# Input data
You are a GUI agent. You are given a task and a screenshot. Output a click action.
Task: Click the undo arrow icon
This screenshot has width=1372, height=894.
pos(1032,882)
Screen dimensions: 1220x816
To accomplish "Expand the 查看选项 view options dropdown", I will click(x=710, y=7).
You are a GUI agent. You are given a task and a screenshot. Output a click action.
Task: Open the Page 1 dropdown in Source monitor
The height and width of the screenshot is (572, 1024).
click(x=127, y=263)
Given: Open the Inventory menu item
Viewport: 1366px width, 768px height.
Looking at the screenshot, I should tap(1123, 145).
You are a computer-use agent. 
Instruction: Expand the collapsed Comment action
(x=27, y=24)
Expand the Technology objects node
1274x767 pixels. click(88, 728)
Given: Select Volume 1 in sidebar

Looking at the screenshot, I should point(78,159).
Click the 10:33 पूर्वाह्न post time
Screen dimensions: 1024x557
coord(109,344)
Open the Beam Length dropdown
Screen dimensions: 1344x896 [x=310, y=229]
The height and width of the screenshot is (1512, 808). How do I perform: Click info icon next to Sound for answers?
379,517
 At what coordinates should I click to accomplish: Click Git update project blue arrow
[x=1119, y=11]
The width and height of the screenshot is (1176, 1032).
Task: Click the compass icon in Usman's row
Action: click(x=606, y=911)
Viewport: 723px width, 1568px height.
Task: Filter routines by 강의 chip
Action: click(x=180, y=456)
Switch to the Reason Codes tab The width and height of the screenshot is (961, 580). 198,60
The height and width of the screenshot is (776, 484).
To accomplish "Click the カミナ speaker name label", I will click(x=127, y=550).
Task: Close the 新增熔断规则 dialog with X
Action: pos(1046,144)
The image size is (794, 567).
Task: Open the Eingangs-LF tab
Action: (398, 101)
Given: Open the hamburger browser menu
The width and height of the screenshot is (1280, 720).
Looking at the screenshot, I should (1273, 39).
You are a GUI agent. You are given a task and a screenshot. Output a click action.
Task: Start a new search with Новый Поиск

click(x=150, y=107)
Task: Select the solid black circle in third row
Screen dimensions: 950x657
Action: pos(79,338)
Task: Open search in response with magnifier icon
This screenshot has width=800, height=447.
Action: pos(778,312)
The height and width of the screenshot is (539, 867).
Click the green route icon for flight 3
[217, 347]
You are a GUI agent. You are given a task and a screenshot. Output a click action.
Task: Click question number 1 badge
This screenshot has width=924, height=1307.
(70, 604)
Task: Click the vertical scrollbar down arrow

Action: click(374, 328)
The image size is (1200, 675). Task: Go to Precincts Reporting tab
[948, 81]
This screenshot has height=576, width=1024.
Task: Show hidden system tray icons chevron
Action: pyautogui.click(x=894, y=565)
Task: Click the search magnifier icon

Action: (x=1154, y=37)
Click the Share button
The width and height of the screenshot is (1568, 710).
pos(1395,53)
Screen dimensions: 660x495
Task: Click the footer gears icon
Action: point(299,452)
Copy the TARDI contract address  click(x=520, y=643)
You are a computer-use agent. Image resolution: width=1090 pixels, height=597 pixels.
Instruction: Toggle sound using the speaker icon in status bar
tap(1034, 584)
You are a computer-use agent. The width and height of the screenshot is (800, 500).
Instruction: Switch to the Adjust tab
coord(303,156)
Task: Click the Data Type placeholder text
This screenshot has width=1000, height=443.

# Task to complete
Could you give again exactly the lines from the line containing "You are a computer-use agent. The" through the final line of the data above, and no others?

# Written reply
You are a computer-use agent. The width and height of the screenshot is (800, 500).
Instruction: Switch to the Adjust tab
coord(303,156)
Task: Click the Data Type placeholder text
This screenshot has width=1000, height=443.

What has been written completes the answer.